"As California loses its white majority, it is also losing any sense of ethnic or cultural coherence. This will be the state's most devastating loss. ... The hatred they share for whites is hardly enough to unify blacks and Hispanics. Though the press is squeamish about reporting it, the blacks in South-Central deeply resent the influx of Hispanics. AR has already reported (Dec. 1992) on one of the irresolvable questions that face growing numbers of minorities. What happens to affirmative action benefits when there are no more whites left whose interests can be sacrificed? ... So where does this leave the poor bloody white man? It has begun to dawn on him that if public schools spend their time teaching Hmong and Guatemalans how to speak English there may never be time for algebra or Shakespeare. It has begun to dawn on him that as the numbers of tax money receivers overtakes the number of tax payers, he can look forward to having his very own, probably brown-skinned dependent to take care of. It has begun to dawn on him that the newcomers show few signs of becoming American and that they resent him because he is American. It has begun to dawn on him that as more than 600 black, Hispanic, Vietnamese, and Chinese gang members gun each other down every year, he might be caught in the cross-fire. Although there are times when parts of California still feel just like the paradise they used to be, more and more whites can see the future well enough to know that it holds no place for them. The white exodus has begun. ... Whites who would doubtless find 'ethnic cleansing' a loathsome horror in the Balkans do not hesitate to practice a form of it themselves. ... When neighborhoods lose their white majorities schools decay, crime increases, taxes rise, welfare proliferates, and what was once an outpost of civilization subsides into barbarism", Marian Evans at American Renaissance, March 1993, link: http://amren.com/ar/1993/03/index.html.
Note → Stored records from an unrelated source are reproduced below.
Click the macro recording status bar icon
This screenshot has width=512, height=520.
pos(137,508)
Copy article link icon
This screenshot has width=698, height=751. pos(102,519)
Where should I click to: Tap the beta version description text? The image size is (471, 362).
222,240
"Once the envy of the other 49 states, California has become the measure of failure. Historically a trend-setter, once again, as California goes, so may go the nation. ... 'The same pressures that drove the Golden State toward fiscal disaster are wreaking havoc in a number of states, with potentially damaging consequences for the enrtire country,' concluded the study, 'Beyond California: States in Fiscal Peril.' ... California, Illinois and New Jersey repeatedly have used borrowing or accounting schemes to put off tough budget decisions. ... The problem will only be aggravated by bailing out states like California that repeatedly have used poor judgment in relying disproportionately on cyclical industries, and that have borrowed excessively or employed accounting gimmicks rather than making tough decisions about which activities to stop doing, or do less of. ... The 'too big to fail' approach to fiscal management is merely more of the same poison that made these states so economically ill", Editorial at the Orange County Register, 2 December 2009, link: http://www.ocregister.com/common/printer/view.php?db+ocregister&id=222145
This was written almost 17 years ago!
Quoted without comment.Amen.
4 comments:
California suffers because it is large and relatively affluent... so it didn't have to make tough choices about providing social services.
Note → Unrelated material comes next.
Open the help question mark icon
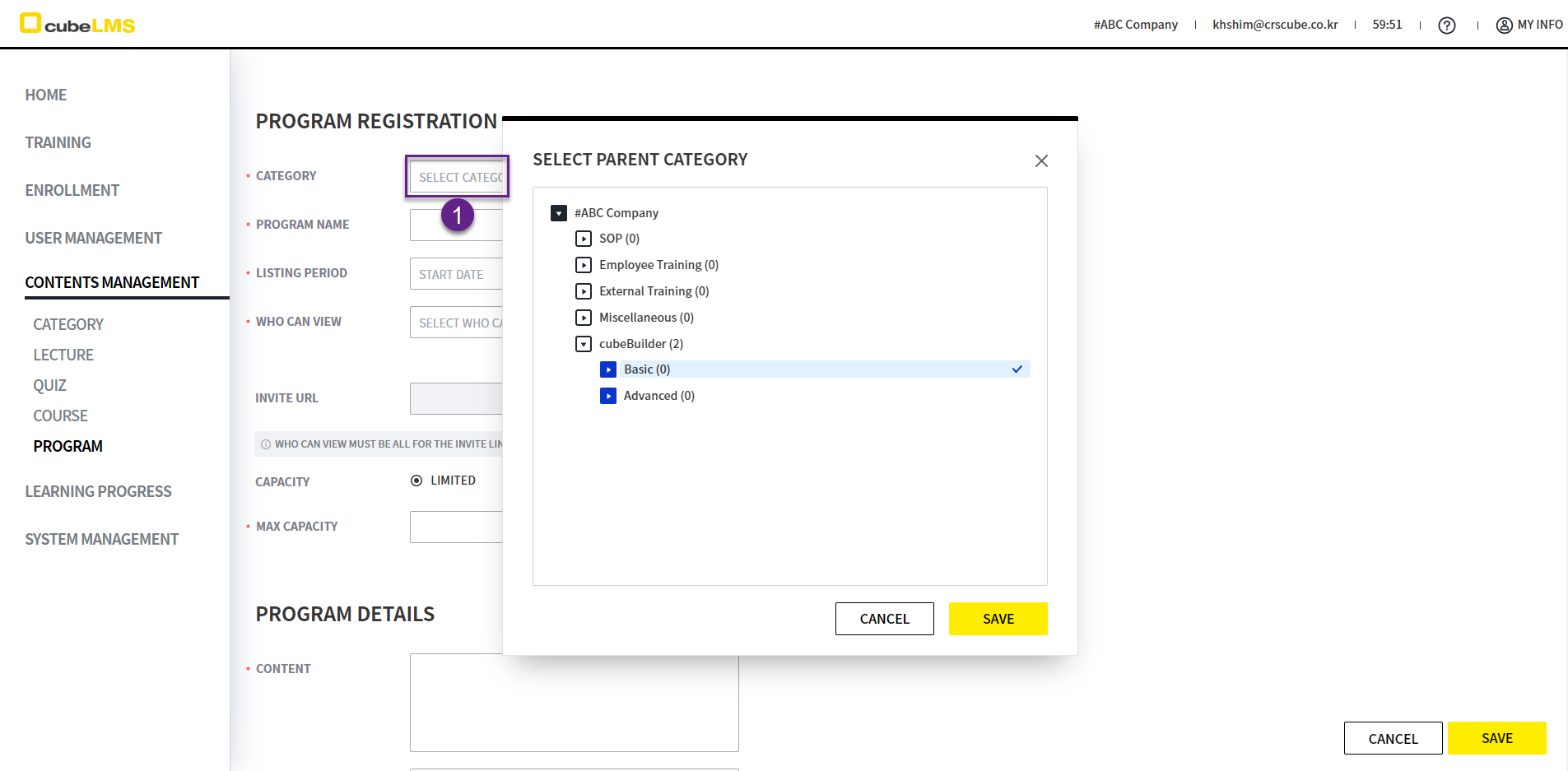 pyautogui.click(x=1446, y=26)
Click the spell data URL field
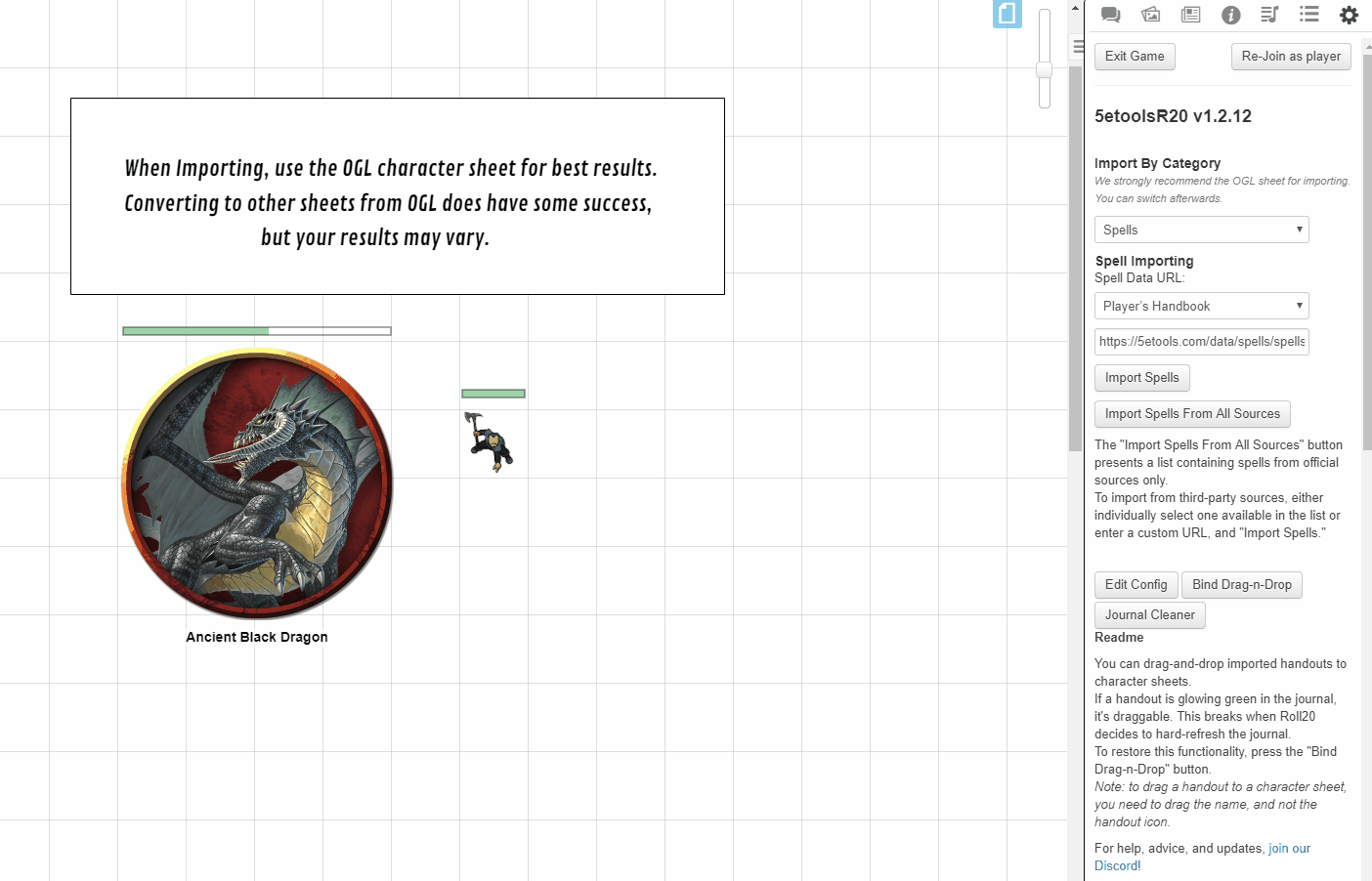Image resolution: width=1372 pixels, height=881 pixels. pyautogui.click(x=1201, y=342)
Now that revenues have crashed it becomes more obvious that really big adjustments must be made. How will these adjustments get made?
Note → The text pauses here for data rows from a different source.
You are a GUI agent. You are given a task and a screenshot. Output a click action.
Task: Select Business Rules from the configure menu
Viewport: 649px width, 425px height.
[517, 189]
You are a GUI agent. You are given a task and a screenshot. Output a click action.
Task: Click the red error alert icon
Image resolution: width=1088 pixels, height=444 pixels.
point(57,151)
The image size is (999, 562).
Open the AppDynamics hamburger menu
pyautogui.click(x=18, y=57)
If California decided to deport illegal aliens could they? Or if they decided to stop providing services to illegals could they?
What a witches brew...
Will the federales bail them out? Hard to flick that switch... the line of states demanding bailouts would be enormous.
All these giant imbalances.
Trouble.
Anonymous:
The Supreme Court's and California legislature's opinion notwithstanding, sooner or later something's got to give. If there is no money, how will California continue to pay its large welfare class and pensioners? it won't. But I think it will default on its muni bonds first. Alternatively, Uncle Sam will bail out Calfornia and many other states until the dollar becomes worthless.
Merry Christmas.
IA
Well...
"“When you are looking at a deficit in the size we have, everything needs to be on the table,” Assembly Speaker-Elect John Perez, a Democrat from Los Angeles, told reporters on Dec. 11. “The reality is that the likelihood of passing taxes in this environment is slim, but everything has to be on the table. We have to come up with a resolution to this budget crisis that asks everyone to sacrifice, not just the people that are in the greatest need.”
Nice post & nice blog. I love both.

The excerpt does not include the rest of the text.